Entries:
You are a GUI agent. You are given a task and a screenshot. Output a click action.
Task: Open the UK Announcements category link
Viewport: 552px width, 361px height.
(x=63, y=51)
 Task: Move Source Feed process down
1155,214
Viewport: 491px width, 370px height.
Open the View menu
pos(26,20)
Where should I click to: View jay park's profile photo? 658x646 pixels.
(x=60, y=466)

--

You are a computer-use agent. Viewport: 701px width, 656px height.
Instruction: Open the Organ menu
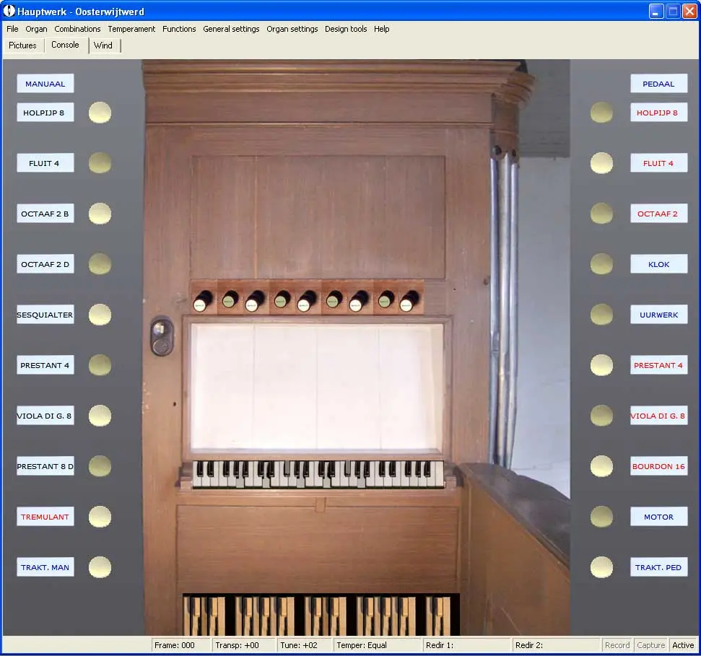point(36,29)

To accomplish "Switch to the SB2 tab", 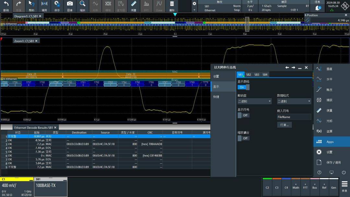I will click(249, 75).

Exercise objective:
Render the material between the lines holding "You are a GUI" and "(x=60, y=466)", inclusive, as a Markdown table. Use a Row column for the running number and a Line column for the text of each line, and leave out blank lines.

Answer for this exercise:
| Row | Line |
|---|---|
| 1 | You are a GUI agent. You are given a task and a screenshot. Output a click action. |
| 2 | Task: Open the UK Announcements category link |
| 3 | Viewport: 552px width, 361px height. |
| 4 | (x=63, y=51) |
| 5 |  Task: Move Source Feed process down |
| 6 | 1155,214 |
| 7 | Viewport: 491px width, 370px height. |
| 8 | Open the View menu |
| 9 | pos(26,20) |
| 10 | Where should I click to: View jay park's profile photo? 658x646 pixels. |
| 11 | (x=60, y=466) |